Q: Can you give me any information on trade signs shaped like objects relating to particular businesses, professions and occupations? How can one tell the age of such signs and whether they are authentic or reproductions? Where can such signs be found?
A: Trade signs were homemade, made to order or mass-produced. They were also reproduced by folk
carvers and factories as decorative items that can sometimes be mistaken for the authentic examples, especially if they were purposely aged.
Authentic signs, depending on condition, age and origin, can command sizable sums. A 19th century optometrist's sign shaped like a pair of glasses with gold cast-iron frames and lenses picturing a pair of blue eyes sold for $6,400 at an auction last January in Owego, N.Y. Other figural trade signs sold at the same auction included a butcher's sign shaped like a lamb's head, which brought $150, and one made of papier-mache in the shape of a pretzel, for $30. A pawnbroker's sign made of copper and iron brought $350.

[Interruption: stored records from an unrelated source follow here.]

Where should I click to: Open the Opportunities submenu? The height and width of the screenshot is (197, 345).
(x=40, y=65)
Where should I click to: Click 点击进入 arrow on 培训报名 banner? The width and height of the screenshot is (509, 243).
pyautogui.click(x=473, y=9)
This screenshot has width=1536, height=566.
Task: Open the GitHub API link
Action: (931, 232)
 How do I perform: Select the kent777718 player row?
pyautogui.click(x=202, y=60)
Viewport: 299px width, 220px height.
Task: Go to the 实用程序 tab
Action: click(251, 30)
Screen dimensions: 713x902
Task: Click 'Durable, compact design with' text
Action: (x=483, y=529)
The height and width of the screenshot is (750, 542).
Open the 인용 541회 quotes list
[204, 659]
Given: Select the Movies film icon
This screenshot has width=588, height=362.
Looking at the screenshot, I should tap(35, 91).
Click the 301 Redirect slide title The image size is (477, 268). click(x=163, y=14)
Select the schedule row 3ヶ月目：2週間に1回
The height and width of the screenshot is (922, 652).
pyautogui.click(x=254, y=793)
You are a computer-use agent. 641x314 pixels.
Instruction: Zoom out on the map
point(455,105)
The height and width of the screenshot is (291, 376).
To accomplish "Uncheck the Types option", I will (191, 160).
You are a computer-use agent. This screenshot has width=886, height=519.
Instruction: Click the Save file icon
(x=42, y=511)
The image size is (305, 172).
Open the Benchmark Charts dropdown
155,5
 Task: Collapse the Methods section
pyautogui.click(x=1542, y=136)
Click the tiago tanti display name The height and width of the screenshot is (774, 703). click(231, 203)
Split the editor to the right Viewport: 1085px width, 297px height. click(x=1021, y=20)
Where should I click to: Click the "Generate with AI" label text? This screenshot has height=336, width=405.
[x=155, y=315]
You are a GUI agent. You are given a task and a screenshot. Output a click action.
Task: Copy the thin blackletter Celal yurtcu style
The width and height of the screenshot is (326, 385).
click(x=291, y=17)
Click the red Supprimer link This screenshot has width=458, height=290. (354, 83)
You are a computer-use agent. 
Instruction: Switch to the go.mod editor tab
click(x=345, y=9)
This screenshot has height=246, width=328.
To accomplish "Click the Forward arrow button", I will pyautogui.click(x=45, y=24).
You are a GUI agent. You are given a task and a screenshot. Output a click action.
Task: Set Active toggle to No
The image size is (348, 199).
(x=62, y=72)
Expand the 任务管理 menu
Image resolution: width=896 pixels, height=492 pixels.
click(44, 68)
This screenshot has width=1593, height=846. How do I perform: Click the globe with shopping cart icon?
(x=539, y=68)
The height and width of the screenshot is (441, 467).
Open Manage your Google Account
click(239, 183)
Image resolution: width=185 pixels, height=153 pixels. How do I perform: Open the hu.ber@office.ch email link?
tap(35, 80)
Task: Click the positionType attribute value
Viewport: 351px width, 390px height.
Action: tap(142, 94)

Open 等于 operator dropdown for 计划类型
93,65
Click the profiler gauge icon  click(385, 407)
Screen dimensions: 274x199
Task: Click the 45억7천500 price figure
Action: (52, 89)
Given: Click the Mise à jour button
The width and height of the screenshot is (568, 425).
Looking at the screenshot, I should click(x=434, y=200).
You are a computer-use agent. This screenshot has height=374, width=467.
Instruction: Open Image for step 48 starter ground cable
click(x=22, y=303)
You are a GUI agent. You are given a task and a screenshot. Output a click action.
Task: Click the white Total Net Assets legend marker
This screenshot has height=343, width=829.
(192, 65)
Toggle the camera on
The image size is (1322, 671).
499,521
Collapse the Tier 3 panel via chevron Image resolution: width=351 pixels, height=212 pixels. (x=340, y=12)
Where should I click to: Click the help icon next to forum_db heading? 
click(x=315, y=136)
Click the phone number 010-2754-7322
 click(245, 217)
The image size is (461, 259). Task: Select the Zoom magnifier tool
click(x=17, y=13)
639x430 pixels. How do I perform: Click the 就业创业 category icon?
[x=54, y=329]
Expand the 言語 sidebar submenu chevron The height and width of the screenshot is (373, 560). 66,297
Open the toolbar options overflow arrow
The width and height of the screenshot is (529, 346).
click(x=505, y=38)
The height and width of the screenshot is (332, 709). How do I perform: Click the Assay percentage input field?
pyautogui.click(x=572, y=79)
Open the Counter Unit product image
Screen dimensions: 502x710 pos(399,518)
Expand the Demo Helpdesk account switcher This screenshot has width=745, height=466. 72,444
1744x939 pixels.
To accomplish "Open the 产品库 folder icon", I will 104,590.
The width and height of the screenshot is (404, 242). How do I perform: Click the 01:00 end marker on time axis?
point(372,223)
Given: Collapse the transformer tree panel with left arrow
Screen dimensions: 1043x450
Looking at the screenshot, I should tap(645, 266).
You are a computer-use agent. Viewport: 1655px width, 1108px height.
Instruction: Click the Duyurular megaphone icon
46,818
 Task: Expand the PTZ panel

Back copies of the catalog and a list of sale prices are available for $15 postpaid from Anthony J. Nard & Co., U.S. Highway 220, Milan, Pa. 18831, or phone (717) 888-9404 for information about coming sales.
Especially desirable are three-dimensional wooden trade signs made by Samuel Robb, an exceptional carver of cigar-store Indians and other signs, who worked in New York City in the late 19th century. Keep in mind that any figural trade sign will command a higher price if it relates to a particular collectible: anything from fountain pens to pipes, locks and clocks.
Trade signs can be found at antique shows and auctions. If you believe a sign may not be authentic, ask the dealer for a money-back guarantee in writing.
Manufactured examples are easy to identify, while handmade ones could be reproductions that were made as decorative pieces or were intended to deceive.
On the other hand, some reproductions made by modern-day folk artists are artworks in their own right. There also are perfectly legitimate figural signs made by farmers to sell produce and "farm food" such as pies, cider and other goodies.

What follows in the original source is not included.